Oh look, a scrap of dignity and pride. How'd those get here? As soon as I realized I possessed them, they were swept away under the rug. Freak out at the smallest hint of blood, why don't I?

Before I knew what he was doing, the kid had pressed the cup of water into my hands and ran behind the wall I was now leaning against. But this was an improvement over my last wall, it wasn't nearly as broken, or short.

So I curled my fingers around the cup, but I doubt that with how dizzy I felt, I'd actually be able to bring it to my lips without spilling most of the water inside, and that pretty much defeats the purpose of trying. I decided to doze until the nice boy came back and fed me the water.

Just when I was getting settled amidst my bricks and mortar dust, a gun shot rattled me out of my daze. What the hell! Some other kid, not my savior, ran past. A short while later, my kid stumbles past, slowly only to cast a fearful look behind him. Even with how distorted my mind has become, I couldn't mistake it for fear of me, so naturally I assume it's something or someone behind my wall.

My kid runs away, screaming for a 'Toshi', whatever that is.

Then, the sharp, salty, slightly metallic scent of blood suddenly flooded into me through my nose and mouth almost overwhelming me in its intensity. My eyes rolled back and my breathing quickened into animalistic pants. There was no mistaking, it was blood, and lots of it; fresh, hot, rich, thick blood.

I thought that I was almost at my end, but I guess vampiric strength has reserves and I stood up, albeit wobbly on my legs.

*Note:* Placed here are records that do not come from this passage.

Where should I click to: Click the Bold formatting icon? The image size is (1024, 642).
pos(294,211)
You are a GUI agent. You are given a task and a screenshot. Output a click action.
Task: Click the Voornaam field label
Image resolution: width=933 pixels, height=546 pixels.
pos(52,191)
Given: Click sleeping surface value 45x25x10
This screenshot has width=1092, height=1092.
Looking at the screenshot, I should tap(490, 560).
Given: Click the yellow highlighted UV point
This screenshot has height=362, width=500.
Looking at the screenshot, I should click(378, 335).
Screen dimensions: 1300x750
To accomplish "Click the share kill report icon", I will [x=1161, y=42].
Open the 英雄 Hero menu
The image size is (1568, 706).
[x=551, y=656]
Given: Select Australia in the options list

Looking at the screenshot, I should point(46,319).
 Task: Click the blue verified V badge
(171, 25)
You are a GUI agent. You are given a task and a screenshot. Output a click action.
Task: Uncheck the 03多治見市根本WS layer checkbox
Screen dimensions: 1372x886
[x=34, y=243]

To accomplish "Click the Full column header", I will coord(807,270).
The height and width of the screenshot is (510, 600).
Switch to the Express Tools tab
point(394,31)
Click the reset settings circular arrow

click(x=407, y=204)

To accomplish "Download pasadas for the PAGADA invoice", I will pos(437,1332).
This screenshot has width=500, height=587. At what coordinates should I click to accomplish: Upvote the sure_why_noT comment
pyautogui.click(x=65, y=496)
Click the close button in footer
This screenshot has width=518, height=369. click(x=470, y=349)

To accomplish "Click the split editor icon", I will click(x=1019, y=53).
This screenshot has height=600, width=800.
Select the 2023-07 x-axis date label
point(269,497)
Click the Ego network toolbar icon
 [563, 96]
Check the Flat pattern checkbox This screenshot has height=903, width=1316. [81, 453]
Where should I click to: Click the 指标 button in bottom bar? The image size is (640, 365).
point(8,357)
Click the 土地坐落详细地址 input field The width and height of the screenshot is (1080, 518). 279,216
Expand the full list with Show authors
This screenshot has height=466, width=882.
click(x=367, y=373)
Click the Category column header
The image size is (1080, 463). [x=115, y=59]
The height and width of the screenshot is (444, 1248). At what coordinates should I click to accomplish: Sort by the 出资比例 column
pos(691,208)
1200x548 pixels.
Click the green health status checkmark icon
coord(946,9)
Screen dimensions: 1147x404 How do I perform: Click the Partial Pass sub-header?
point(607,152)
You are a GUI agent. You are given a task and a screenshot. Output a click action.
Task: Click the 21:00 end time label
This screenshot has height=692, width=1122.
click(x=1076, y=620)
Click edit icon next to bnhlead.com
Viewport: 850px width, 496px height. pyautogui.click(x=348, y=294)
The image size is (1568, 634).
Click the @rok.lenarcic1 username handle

But as soon as I got up, the dark side of my subconscious takes over and I only had enough control over it to force it to skip over the kid on the ground, whose blood is already spilling into the dirt, in favor of the blood still sealed under the unopened skin of the man smirking and waving a gun at me. Stupid man.

Before he realized that I'd even moved, I landed on him, knocking the gun out of his hand. Yanking his head back by his hair, faintly noting the terrified look on his face at the terrible strength of the pale, slender-looking youth, I opened my mouth, felt my canines automatically extend into razor sharp points, and bent over his neck, easily tearing the flaccid skin there.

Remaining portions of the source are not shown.